Fra luglio ed agosto 2018, si è svolta in loc. Monte Torretta di Pietragalla (PZ) la seconda campagna di ricognizione topografica diretta dall’Université Paris 1 Panthéon-Sorbonne (resp. V. Capozzoli e A. Duplouy) e la Humboldt Universität zu Berlin (resp. A. Henning), in collaborazione con la Soprintendenza archeologia, belle arti e paesaggio della Basilicata (resp. S. Mutino), il dipartimento SAFE dell’Università degli Studi della Basilicata e l’IMAA del CNR. 

Anche quest’anno sono andate avanti le operazioni di messa in luce e bonifica della metà occidentale del sito, caratterizzata dalla c.d. Acropoli e da una parte della ‘città bassa’. Sono emersi nuovi dati sulla cronologia relativa al tratto sud del muro acropolico, il quale presenta almeno tre fasi costruttive. La maggior parte del corpo murario visibile appartiene alla seconda fase, che rivela l’inserimento a distanze variabili di muri di catena nella parte interna del muro, in modo da contenere le spinte del terreno. Il muro prevedeva anche una serie di doccioni in pietra per lo smaltimento delle acque piovane, due dei quali rinvenuti in posizione di crollo. All’ultima fase è possibile ascrivere la (ri-)costruzione della c.d. Porta Livia (all’estremità nord-est), impostata su un precedente livello di distruzione e per la cui messa in opera si è ricorso all’impiego di una consistente quantità di malta, assente nelle fasi precedenti.

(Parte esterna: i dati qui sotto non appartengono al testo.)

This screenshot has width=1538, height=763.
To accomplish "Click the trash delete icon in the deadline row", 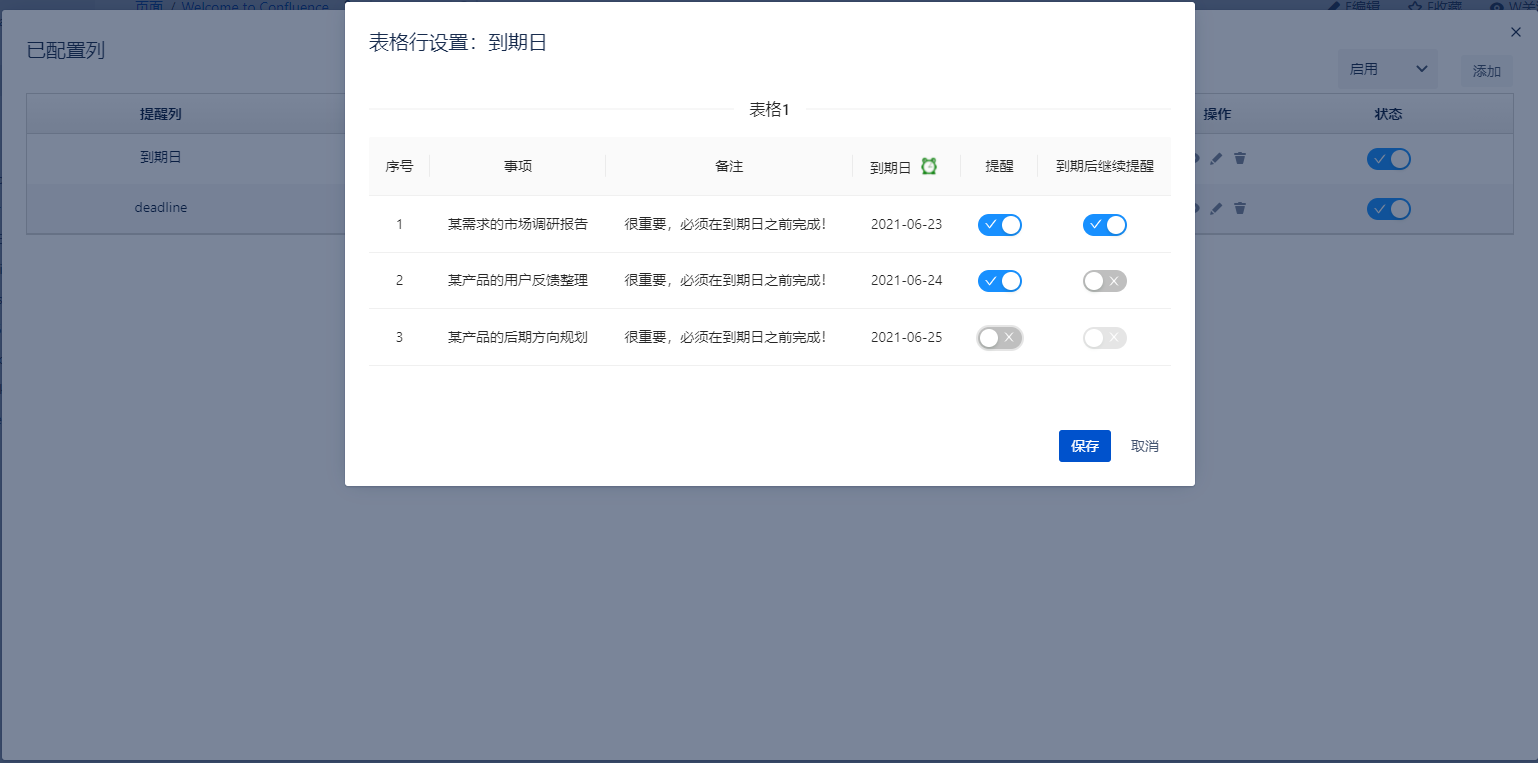I will 1240,208.
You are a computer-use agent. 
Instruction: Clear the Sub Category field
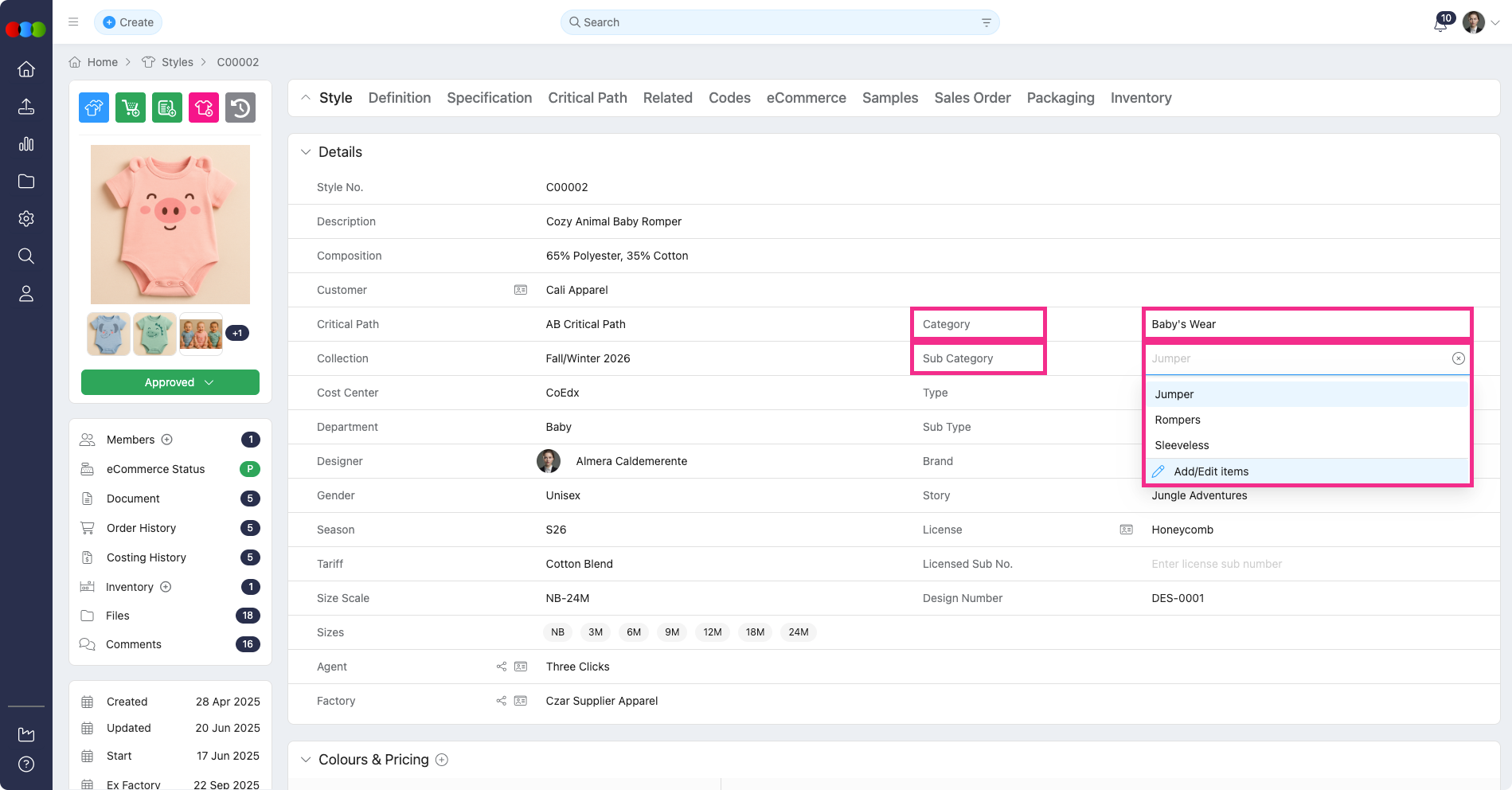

Nuove informazioni provengono anche dal versante nord dell’Acropoli, dove cambiano completamente tecnica e blocchi (molto più piccoli e irregolari) del muro qui rinvenuto in modo parziale e che dunque può essere messo in relazione solo ipoteticamente con il tratto meridionale. Va inoltre segnalato che 6,5 m a nord di esso, è stato rinvenuto un secondo allineamento murario, con blocchi appena sbozzati e di notevoli dimensioni, intercettato su una lunghezza massima di circa 25 metri. In assenza di dati stratigrafici è impossibile proporne una datazione, tanto più che i materiali raccolti in superficie indiziano un’occupazione di quest’area già in età pre-classica. Che si tratti di un muro di cinta (di una fase precedente?) o piuttosto di un muro di contenimento in relazione con il muro posto più sud, è chiaro che il funzionamento di questo settore dell’Acropoli resta ancora tutto da chiarire.

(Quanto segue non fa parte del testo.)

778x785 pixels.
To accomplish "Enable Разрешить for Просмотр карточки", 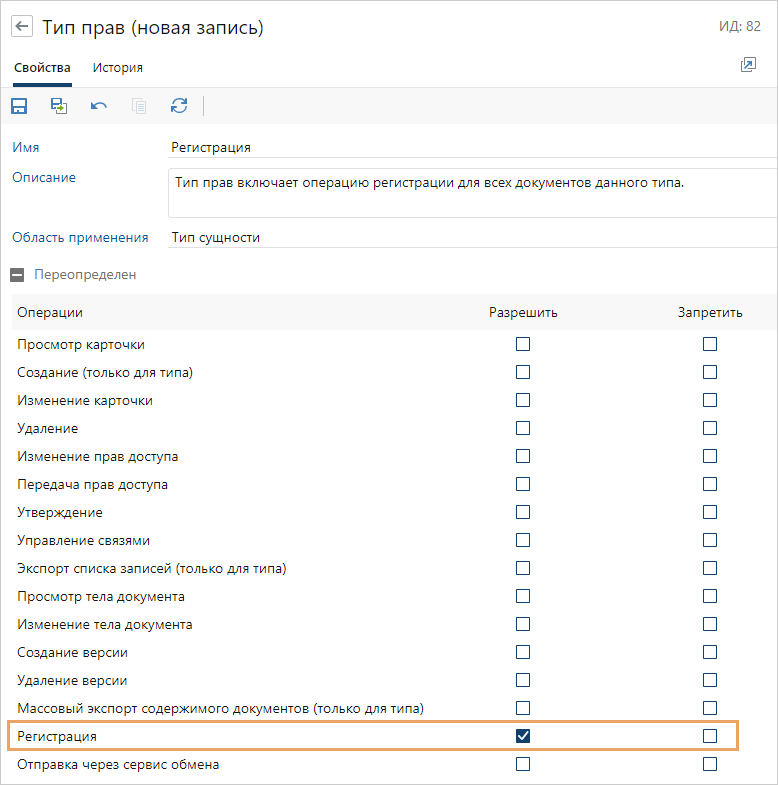I will coord(523,344).
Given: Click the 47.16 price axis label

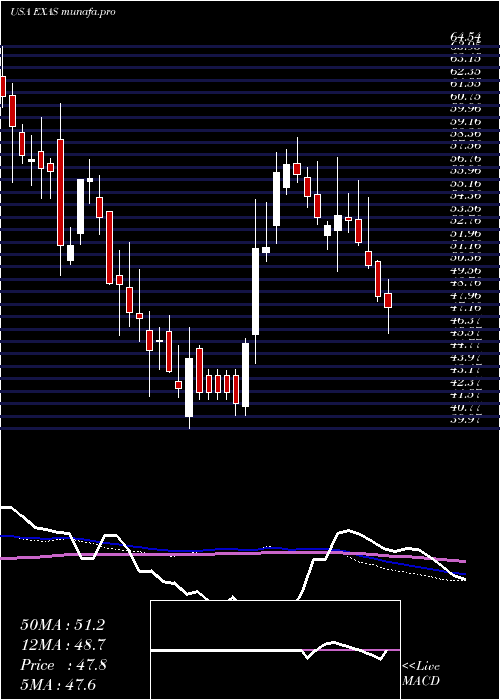Looking at the screenshot, I should coord(465,308).
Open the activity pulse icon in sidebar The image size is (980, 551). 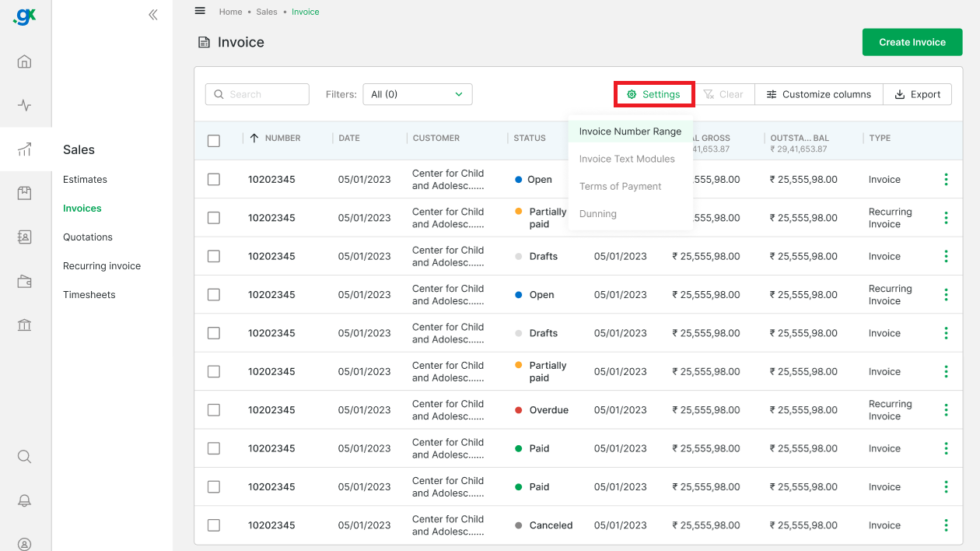pos(24,105)
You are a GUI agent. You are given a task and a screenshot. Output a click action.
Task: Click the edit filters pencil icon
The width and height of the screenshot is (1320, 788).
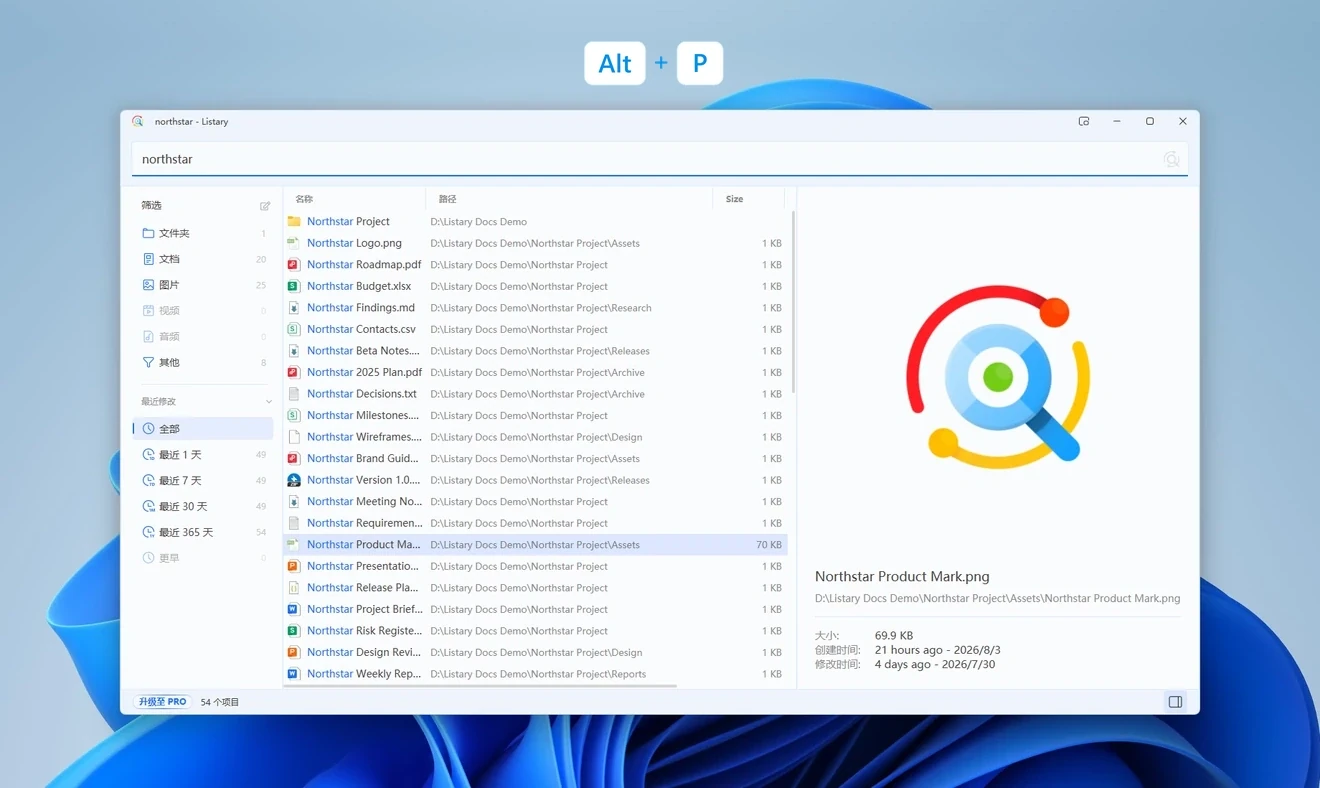pyautogui.click(x=265, y=206)
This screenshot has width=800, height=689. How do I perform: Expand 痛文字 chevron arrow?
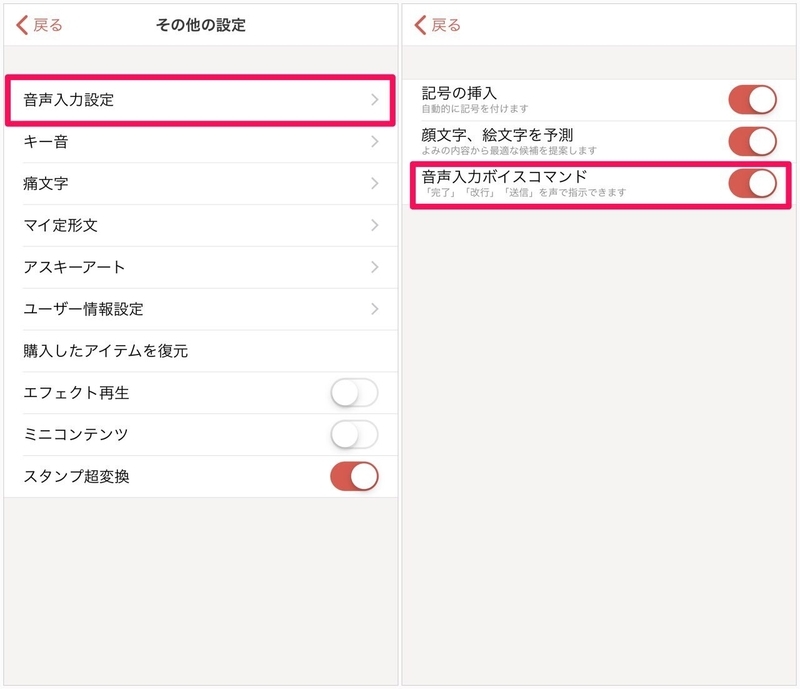coord(374,184)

La campagna di quest’anno ha riportato alla luce anche la porta principale dell’insediamento, la c.d. Porta Marie. Se a livello planimetrico si rivela analoga ad altre porte a cortile già note nella regione, sorprende invece il suo stato di conservazione: nonostante il crollo ancora presente si può ricostruire un alzato di circa 2 m, mentre uno dei blocchi qui rinvenuti suggerisce di ipotizzarne una chiusura a volta. Nonostante la fase iniziale della nostra ricerca e prima ancora di avviare delle operazioni di scavo, è chiaro che il sistema di fortificazione di Monte Torretta comincia a segnalarsi come una delle principali fonti di informazione per la conoscenza dell’architettura militare in Basilicata e più in generale in Italia Meridionale.